6. Overlooked Insights
The Selected Data Preserves Diversity — This Is What Makes It Actually Work
Buried in Appendix A.5 is a finding that explains why mid-training generalizes rather than overfits: the proximity-selected subset achieves a diversity score of 1.93, nearly matching the full general VLM pool (1.96) and far exceeding VLA data (1.26). "Rather than simply duplicating VLA-like patterns, it exposes the VLM to a wide variety of visual and linguistic contexts that are nonetheless relevant to downstream embodied tasks" (Appendix A.5). This is not obvious: one would expect proximity-based selection to cluster the data near VLA examples and collapse diversity. It does not. The implication for practitioners: you can run this selection without the typical data diversity vs. specialization tradeoff — you get both.

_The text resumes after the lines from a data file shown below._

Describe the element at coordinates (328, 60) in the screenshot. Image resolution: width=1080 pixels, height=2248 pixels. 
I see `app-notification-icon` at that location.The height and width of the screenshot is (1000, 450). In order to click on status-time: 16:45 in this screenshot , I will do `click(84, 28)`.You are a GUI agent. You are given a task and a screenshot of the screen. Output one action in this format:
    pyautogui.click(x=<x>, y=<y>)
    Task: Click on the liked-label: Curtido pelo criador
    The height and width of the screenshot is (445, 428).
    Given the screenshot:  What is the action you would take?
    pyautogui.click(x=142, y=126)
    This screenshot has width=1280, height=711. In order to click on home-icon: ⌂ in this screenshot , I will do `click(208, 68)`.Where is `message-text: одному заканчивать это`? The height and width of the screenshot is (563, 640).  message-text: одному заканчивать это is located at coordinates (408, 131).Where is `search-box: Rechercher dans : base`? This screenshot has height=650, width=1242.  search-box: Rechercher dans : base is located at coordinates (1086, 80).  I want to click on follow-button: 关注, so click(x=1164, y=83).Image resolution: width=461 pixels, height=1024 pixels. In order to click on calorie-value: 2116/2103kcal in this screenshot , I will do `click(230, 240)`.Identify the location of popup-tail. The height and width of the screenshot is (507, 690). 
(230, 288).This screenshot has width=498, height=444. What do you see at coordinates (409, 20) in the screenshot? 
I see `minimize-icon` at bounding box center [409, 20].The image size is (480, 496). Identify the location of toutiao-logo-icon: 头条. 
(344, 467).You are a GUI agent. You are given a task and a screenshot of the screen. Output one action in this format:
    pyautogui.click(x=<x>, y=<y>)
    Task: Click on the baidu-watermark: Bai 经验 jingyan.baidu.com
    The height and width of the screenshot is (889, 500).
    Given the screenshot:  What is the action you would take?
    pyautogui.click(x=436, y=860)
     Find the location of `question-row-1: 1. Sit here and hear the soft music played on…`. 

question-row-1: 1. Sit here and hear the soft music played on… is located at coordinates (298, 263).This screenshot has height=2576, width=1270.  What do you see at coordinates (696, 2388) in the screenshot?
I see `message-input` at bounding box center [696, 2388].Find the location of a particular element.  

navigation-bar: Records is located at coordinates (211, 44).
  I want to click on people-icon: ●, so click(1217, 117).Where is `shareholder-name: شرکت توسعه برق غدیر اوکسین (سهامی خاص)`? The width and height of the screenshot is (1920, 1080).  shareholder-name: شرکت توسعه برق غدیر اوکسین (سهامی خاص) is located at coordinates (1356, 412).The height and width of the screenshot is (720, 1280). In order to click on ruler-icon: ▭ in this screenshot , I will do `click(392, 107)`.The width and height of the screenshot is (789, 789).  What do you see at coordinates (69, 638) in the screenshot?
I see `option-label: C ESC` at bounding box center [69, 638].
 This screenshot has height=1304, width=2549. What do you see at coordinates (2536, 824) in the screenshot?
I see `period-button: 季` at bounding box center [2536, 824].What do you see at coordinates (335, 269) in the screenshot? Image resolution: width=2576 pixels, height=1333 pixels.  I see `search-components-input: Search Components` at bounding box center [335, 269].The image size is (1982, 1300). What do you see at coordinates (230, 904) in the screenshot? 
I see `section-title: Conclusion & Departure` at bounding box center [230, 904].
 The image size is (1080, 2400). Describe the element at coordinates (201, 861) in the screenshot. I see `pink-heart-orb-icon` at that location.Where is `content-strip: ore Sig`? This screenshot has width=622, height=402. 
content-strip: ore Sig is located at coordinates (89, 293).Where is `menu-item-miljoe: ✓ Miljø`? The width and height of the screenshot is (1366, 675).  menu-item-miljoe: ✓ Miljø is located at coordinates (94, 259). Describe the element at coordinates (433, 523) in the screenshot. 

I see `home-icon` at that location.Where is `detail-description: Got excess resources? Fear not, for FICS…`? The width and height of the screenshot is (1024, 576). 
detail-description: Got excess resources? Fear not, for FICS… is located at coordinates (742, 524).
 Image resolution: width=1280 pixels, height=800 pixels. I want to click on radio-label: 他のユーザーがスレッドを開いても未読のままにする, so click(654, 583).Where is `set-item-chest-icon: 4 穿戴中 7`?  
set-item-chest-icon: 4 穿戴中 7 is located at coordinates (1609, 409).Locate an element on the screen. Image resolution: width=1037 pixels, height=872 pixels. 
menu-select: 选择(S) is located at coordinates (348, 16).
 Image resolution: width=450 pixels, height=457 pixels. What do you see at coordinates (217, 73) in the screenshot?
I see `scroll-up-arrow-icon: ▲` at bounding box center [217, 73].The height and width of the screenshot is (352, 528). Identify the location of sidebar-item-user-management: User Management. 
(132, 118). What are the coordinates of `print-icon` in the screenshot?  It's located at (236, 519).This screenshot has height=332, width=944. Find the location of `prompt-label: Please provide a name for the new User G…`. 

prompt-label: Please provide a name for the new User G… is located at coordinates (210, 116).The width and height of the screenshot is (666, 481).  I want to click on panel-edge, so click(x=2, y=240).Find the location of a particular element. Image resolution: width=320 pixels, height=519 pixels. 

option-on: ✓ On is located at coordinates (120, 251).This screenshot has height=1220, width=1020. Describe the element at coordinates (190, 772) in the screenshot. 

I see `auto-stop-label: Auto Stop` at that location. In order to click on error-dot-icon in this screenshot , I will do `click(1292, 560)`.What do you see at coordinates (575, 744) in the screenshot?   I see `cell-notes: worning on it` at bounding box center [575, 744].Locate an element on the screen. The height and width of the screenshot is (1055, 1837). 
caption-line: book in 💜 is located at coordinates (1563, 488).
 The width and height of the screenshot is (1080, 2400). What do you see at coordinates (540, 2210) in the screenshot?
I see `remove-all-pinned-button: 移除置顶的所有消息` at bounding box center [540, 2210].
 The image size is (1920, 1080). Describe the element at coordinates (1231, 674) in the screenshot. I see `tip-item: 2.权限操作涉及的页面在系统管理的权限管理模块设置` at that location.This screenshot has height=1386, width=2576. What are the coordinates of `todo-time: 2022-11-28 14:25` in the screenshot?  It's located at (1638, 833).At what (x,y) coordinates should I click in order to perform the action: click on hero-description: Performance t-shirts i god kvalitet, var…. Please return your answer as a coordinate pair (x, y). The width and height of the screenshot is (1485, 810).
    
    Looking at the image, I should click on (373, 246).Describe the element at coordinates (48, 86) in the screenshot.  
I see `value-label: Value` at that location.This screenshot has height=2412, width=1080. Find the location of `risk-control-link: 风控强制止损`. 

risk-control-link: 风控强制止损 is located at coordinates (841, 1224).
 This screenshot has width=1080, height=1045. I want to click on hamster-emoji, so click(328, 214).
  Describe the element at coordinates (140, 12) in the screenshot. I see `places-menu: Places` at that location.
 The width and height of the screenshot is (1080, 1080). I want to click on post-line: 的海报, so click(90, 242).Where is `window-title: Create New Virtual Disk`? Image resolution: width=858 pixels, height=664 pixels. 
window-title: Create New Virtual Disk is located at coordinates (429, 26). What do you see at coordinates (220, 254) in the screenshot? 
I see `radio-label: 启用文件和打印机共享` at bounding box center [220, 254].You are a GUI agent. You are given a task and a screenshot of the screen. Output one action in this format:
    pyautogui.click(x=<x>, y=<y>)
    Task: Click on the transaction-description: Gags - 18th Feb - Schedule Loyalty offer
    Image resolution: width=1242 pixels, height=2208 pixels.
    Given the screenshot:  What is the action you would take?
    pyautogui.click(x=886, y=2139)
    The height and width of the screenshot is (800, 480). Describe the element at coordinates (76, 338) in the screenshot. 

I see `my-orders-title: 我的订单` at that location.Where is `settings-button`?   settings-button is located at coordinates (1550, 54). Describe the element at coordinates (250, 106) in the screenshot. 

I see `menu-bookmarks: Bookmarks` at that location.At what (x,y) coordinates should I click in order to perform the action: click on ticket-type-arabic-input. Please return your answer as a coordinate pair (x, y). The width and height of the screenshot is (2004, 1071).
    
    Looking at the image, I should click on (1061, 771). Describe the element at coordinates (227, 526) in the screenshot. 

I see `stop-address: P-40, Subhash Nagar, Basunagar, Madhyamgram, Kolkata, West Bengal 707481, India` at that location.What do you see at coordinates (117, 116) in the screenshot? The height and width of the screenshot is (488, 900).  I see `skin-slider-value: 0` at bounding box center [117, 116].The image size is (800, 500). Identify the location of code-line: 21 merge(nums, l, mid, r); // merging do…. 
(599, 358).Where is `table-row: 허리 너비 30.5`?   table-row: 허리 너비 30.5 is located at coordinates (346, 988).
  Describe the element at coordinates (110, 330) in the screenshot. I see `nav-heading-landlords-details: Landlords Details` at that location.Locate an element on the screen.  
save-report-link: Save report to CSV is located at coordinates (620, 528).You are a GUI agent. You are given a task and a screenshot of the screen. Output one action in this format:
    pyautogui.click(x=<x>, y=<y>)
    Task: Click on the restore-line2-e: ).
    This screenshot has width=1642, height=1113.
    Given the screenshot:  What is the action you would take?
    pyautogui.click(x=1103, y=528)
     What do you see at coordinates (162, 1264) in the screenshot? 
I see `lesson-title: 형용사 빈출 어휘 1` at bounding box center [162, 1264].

This diversity preservation is likely the reason the selected data transfers across different VLM backbones (InternVL → Qwen3VL), a finding the main text notes but does not fully explain.
Mid-Training Selectively Degrades Some VLM Capabilities — With Specific, Predictable Patterns
Appendix A.7 contains a result that teams deploying VLMs for multi-task purposes need to see: after mid-training, BLINK scores drop from 43.45 to 40.45 and SpatialEval drops from 49.82 to 48.00, while VisuLogic improves (21.00 → 24.90) and 3DSRBench improves (47.87 → 49.51), with POPE nearly unchanged (Table 7). The paper frames this as "a selective shift... reorienting the model toward skills more relevant to embodied downstream adaptation" (Appendix A.7). For any team using a single VLM backbone for both robot control and general-purpose tasks (e.g., a robot that also handles customer queries or document understanding), this mid-training step will trade general visual reasoning capability for embodied performance. This is a real deployment tradeoff that the abstract does not flag but the appendix makes clear.